1 Department of General Surgery, The First Affiliated Hospital of Harbin Medical University, Harbin, China

2 Department of Colorectal Surgery, Changhai Hospital, Second Military Medical University, Shanghai, China

* These authors have contributed equally to this work

Correspondence to:

Jun Xu, email:

Keywords: colorectal surgery; laparoscopy; synchronous bowel anastomoses; synchronous colorectal cancer

Received: September 24, 2016 Accepted: October 17, 2016 Published: November 03, 2016


The primary aim of this study was to explore the safety and feasibility of laparoscopic-assisted synchronous bowel anastomoses (LSBA) for synchronous colorectal cancer (SCRC). All patients who underwent LSBA for SCRC were retrospectively reviewed and analyzed for clinical and pathological features, technical feasibility and short-term as well as long-term oncological outcomes.

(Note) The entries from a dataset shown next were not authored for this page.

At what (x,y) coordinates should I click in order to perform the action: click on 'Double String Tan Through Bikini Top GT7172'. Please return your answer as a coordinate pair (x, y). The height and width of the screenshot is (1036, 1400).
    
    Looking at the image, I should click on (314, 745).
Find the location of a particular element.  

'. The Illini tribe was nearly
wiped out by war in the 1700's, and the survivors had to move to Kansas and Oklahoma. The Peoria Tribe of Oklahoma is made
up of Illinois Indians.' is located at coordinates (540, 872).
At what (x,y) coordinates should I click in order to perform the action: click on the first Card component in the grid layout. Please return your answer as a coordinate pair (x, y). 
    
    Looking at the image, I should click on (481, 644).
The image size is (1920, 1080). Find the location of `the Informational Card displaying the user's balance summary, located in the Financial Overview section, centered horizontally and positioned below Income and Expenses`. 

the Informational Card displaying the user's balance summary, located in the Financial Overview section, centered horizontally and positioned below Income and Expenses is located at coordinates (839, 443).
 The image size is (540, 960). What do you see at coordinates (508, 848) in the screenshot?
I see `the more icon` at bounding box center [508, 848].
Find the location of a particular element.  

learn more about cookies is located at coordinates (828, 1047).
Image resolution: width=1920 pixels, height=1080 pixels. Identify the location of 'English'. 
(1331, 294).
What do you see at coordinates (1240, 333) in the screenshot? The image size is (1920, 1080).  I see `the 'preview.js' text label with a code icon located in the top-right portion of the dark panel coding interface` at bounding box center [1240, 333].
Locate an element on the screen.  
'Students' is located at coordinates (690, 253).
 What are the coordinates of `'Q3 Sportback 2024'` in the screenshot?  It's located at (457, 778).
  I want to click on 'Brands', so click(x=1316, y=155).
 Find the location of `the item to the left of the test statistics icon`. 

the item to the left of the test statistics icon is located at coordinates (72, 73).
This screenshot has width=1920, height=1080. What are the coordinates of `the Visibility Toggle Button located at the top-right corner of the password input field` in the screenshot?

Between July 2008 and January 2012, a series of 11 consecutive SCRC patients underwent LSBA. Six patients underwent laparoscopic-assisted right hemicolectomy and anterior resection. Five patients had laparoscopic-assisted right hemicolectomy and sigmoidectomy. There were no intraoperative complications that required open conversions. Mean operation time was 233 (range, 195–285) minutes, and mean estimated blood loss was 224 (range, 100–300) mL. The postoperative course of the patients was uneventful with the mean return to oral intake was 6.9 (range 5–12) days, and mean length of hospital stay was 12.6 (range 9–17) days. All surgical wounds showed good cosmetic outcome, and the mean incision length was 4.1 (range 3.5-5.0) cm. During a median follow-up period of 76 months, no local tumor recurrences were found. LSBA is a potentially feasible and safe procedure for SCRC when performed by an experienced surgeon. Further large clinical controlled trials are warranted to confirm the findings.